Many Utahns were hoping to see a planes bring back refugees tonight. That wasn't the case, but Bluffdale's Camp Williams is prepared to take in refugees from Hurricane Katrina as long as necessary.
It was very quiet at Camp Williams today, almost a ghost town. Soon though, as many as 1000 people from the Gulf Coast will call this base their home, to escape ghosts that haunt them from Hurricane Katrina.
Col. Scott Olson, Camp Williams: "A safe haven where they can recoup some of the stability they need to plan the rest of their lives."
The military prepared four dorms for housing and three mess halls. The Red Cross will staff all facilities and offer medical care. If any refugee families struggle with intellectual disabilities a group called the Arc of Utah is also looking to provide housing in Utah.

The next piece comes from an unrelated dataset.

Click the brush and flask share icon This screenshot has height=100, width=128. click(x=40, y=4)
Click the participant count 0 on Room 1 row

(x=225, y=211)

Deborah Bowman, Arc of Utah: "A lot of them need medications regularly or equipment that helps them function regularly and so their needs are maybe a little more intense maybe than some of the other folks that are affected by the hurricane."
And after seeing all of the destruction in New Orleans, the students and faculty here at Westminster College decided they wanted to do something to help.
Joel Bauman, Westminster College: "We decided to waive all sorts of paper work requirements like an application fee and a tuition deposit and try and do what we can to allow students to enroll and not have their education interrupted."
So whether it's educational concerns or simply having a place to stay, the state is on stand-by, ready and waiting.
Col. Scott Olson, Camp Williams: "Could this last a long time? It might. And we would get better at it as we go. But the goal is to restore them to a normal life."